By Guy Trafford
A problem shared is a problem halved, or so the saying goes and in farming some comfort is often found from talking over issues, such as drought and feed shortages with neighbours who are going through similar ordeals.
Sometimes however, sharing a problem only means that more of you are being targeted and as an industry this is not a good omen.
A recent article published in the UK’s The Guardian may be an example of the latter. From here in New Zealand as livestock farmers it feels the New Zealand farmers are the only producers who are being put under scrutiny regarding externalities and the bulk of our competitors have the security of government financial support in hard times and no mention of being held to account for greenhouse gas emissions. The Guardian article however is a warning shot that criticisms of livestock systems go well beyond New Zealand’s borders.
The article is based around a report written by the Rise Foundation and is calling on EU’s livestock farmers to halve their output by 2050. The major drive from the report is that the greenhouse gases emitted by animals are too great a cost to the environment, especially when considering the amount of land tied up in livestock system versus how many calories are produced. It goes on to state that per capita Europeans consume twice as much meat as national dietary authorities recommend and that not only would the environment benefit but human health also.
A positive for New Zealand livestock farmers, is that there are calls for the EU common agricultural policy to be reformed to ‘encourage’ farmers to move to more sustainable practices. What “sustainable practices” are in relation to existing European practices are, are not clearly laid out but the under-pinning inference is that livestock numbers need to reduce. The impact upon New Zealand farmers could go either of two ways. The first is to our advantage given New Zealand’s competitive advantage in area of sustainable agriculture. Some may debate whether we are indeed sustainable, however, when compared to Northern Hemisphere systems New Zealand stands out as having low inputs and as techniques are being adopted to minimise environmental degradation farmers are moving in a more sustainable direction.

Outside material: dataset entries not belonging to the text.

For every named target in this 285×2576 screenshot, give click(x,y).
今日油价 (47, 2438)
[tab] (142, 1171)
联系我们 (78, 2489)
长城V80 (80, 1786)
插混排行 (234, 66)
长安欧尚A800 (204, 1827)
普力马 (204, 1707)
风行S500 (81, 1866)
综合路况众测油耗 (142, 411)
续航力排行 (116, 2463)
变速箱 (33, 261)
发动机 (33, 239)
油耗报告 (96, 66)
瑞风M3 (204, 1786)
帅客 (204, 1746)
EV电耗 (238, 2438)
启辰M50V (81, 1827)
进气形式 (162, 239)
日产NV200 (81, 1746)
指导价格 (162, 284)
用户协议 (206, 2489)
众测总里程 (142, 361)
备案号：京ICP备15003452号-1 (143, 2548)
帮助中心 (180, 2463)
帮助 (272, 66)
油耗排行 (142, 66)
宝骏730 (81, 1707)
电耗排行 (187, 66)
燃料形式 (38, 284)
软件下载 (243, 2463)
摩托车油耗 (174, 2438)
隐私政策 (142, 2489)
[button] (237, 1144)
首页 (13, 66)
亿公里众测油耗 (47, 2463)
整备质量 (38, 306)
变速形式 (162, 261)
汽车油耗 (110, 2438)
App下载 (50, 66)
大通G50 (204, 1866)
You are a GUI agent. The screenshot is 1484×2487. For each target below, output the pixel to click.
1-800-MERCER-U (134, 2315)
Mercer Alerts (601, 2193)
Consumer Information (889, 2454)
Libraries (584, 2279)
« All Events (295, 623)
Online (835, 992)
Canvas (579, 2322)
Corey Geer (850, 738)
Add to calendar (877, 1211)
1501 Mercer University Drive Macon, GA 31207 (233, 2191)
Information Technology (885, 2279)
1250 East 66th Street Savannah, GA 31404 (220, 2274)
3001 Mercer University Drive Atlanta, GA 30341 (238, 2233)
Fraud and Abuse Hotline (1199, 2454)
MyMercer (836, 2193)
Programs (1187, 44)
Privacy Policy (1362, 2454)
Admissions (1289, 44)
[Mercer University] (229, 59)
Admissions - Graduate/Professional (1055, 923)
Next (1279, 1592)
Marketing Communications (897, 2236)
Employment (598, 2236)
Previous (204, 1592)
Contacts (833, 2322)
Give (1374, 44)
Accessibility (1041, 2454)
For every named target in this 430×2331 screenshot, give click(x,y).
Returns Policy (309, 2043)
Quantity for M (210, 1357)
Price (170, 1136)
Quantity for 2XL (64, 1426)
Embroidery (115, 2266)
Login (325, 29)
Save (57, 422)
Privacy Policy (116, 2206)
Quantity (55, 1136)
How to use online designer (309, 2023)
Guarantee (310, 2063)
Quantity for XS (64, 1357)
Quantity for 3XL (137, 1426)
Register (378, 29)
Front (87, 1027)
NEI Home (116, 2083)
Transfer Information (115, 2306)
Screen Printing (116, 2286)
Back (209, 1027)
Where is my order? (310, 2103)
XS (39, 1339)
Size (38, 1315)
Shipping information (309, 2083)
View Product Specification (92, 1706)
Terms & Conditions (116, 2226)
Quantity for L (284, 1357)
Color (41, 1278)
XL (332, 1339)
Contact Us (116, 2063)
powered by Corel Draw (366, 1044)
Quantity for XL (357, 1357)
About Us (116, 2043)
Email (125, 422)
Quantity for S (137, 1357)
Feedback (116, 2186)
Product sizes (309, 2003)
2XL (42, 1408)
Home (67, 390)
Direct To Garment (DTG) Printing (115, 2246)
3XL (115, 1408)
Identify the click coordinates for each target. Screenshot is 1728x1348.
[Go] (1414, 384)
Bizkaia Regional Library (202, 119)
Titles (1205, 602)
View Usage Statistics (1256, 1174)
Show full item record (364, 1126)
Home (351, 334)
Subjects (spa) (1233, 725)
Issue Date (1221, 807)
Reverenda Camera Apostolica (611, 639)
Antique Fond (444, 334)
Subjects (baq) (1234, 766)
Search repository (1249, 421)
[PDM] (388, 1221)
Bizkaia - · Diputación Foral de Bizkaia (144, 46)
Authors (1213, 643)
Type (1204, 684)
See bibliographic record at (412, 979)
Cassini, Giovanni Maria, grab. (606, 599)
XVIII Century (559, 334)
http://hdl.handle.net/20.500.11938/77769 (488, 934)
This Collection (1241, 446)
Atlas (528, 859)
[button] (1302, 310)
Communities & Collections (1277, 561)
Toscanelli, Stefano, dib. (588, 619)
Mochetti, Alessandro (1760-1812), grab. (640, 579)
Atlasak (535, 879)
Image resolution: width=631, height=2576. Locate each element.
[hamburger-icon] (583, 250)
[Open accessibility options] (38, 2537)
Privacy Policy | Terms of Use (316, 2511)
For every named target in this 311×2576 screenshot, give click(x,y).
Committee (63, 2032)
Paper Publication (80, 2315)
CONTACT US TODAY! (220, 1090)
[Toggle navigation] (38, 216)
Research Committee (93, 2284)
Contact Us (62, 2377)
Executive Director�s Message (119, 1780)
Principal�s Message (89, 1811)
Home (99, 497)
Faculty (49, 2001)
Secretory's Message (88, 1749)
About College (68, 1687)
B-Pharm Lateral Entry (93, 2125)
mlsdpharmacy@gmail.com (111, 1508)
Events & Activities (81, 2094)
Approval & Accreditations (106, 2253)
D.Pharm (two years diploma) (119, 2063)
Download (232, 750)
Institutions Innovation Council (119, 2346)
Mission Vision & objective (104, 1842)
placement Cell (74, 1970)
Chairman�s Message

So, if the EU does adopt a policy which does not prop up farmers with subsidies and supports, it can only bode well for New Zealand producers. Per tonne of meat exported the EU is one of the best markets for sheep meat and if a free trade agreement goes ahead may make exporting dairy products there a more likely event also. However, on the converse side if consumers agree that livestock systems everywhere are unsustainable and this moves them to consider a more plant based diet then there may be no winners within all livestock systems as demand for meat and dairy products reduce.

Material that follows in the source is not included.